* _AIM OF THE EXERCISE_
Set down all of the data again, character for character.

* _DATA TO EXAMINE_
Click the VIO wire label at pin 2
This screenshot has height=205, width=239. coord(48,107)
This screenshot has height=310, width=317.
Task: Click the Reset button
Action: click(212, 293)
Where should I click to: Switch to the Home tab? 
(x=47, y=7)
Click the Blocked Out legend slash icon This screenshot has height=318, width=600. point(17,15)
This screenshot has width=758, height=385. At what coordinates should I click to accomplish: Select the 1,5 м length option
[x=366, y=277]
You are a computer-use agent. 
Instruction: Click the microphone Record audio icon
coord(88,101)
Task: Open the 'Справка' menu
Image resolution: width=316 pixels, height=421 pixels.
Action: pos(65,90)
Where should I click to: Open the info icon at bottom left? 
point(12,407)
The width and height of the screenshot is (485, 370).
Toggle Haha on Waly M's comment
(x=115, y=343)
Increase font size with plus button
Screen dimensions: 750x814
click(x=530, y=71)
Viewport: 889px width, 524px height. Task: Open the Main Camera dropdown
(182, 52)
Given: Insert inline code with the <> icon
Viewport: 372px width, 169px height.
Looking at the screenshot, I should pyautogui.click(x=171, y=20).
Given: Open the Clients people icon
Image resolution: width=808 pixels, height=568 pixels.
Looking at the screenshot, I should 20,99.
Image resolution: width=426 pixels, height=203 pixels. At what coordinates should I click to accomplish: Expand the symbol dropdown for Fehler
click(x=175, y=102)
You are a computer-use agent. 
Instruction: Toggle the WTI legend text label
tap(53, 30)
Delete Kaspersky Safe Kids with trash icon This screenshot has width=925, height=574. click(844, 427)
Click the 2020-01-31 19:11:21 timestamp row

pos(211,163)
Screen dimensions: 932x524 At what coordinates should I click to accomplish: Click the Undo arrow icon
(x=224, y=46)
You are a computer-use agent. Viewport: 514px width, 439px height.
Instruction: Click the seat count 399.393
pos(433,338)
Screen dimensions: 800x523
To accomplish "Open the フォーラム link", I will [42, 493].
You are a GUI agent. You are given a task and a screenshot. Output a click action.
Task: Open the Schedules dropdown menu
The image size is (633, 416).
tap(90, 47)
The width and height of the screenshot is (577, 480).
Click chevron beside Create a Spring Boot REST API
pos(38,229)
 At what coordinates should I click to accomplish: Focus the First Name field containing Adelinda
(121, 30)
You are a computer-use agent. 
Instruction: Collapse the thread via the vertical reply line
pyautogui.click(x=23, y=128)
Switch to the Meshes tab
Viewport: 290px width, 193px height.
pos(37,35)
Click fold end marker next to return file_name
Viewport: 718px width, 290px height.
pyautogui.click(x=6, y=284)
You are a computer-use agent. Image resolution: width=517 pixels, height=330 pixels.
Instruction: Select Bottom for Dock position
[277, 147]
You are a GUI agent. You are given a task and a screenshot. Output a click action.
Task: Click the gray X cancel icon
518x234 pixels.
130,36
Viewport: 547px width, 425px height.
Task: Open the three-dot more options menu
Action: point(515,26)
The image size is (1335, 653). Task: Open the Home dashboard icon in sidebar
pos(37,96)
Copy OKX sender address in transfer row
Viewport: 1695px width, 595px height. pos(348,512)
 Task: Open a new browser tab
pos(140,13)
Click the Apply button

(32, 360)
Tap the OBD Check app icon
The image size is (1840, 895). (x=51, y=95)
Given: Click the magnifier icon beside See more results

* _RESULT_
Click the VIO wire label at pin 2
This screenshot has height=205, width=239. coord(48,107)
This screenshot has height=310, width=317.
Task: Click the Reset button
Action: click(212, 293)
Where should I click to: Switch to the Home tab? 
(x=47, y=7)
Click the Blocked Out legend slash icon This screenshot has height=318, width=600. point(17,15)
This screenshot has width=758, height=385. At what coordinates should I click to accomplish: Select the 1,5 м length option
[x=366, y=277]
You are a computer-use agent. 
Instruction: Click the microphone Record audio icon
coord(88,101)
Task: Open the 'Справка' menu
Image resolution: width=316 pixels, height=421 pixels.
Action: pos(65,90)
Where should I click to: Open the info icon at bottom left? 
point(12,407)
The width and height of the screenshot is (485, 370).
Toggle Haha on Waly M's comment
(x=115, y=343)
Increase font size with plus button
Screen dimensions: 750x814
click(x=530, y=71)
Viewport: 889px width, 524px height. Task: Open the Main Camera dropdown
(182, 52)
Given: Insert inline code with the <> icon
Viewport: 372px width, 169px height.
Looking at the screenshot, I should pyautogui.click(x=171, y=20).
Given: Open the Clients people icon
Image resolution: width=808 pixels, height=568 pixels.
Looking at the screenshot, I should 20,99.
Image resolution: width=426 pixels, height=203 pixels. At what coordinates should I click to accomplish: Expand the symbol dropdown for Fehler
click(x=175, y=102)
You are a computer-use agent. 
Instruction: Toggle the WTI legend text label
tap(53, 30)
Delete Kaspersky Safe Kids with trash icon This screenshot has width=925, height=574. click(844, 427)
Click the 2020-01-31 19:11:21 timestamp row

pos(211,163)
Screen dimensions: 932x524 At what coordinates should I click to accomplish: Click the Undo arrow icon
(x=224, y=46)
You are a computer-use agent. Viewport: 514px width, 439px height.
Instruction: Click the seat count 399.393
pos(433,338)
Screen dimensions: 800x523
To accomplish "Open the フォーラム link", I will [42, 493].
You are a GUI agent. You are given a task and a screenshot. Output a click action.
Task: Open the Schedules dropdown menu
The image size is (633, 416).
tap(90, 47)
The width and height of the screenshot is (577, 480).
Click chevron beside Create a Spring Boot REST API
pos(38,229)
 At what coordinates should I click to accomplish: Focus the First Name field containing Adelinda
(121, 30)
You are a computer-use agent. 
Instruction: Collapse the thread via the vertical reply line
pyautogui.click(x=23, y=128)
Switch to the Meshes tab
Viewport: 290px width, 193px height.
pos(37,35)
Click fold end marker next to return file_name
Viewport: 718px width, 290px height.
pyautogui.click(x=6, y=284)
You are a computer-use agent. Image resolution: width=517 pixels, height=330 pixels.
Instruction: Select Bottom for Dock position
[277, 147]
You are a GUI agent. You are given a task and a screenshot. Output a click action.
Task: Click the gray X cancel icon
518x234 pixels.
130,36
Viewport: 547px width, 425px height.
Task: Open the three-dot more options menu
Action: point(515,26)
The image size is (1335, 653). Task: Open the Home dashboard icon in sidebar
pos(37,96)
Copy OKX sender address in transfer row
Viewport: 1695px width, 595px height. pos(348,512)
 Task: Open a new browser tab
pos(140,13)
Click the Apply button

(32, 360)
Tap the OBD Check app icon
The image size is (1840, 895). (x=51, y=95)
Given: Click the magnifier icon beside See more results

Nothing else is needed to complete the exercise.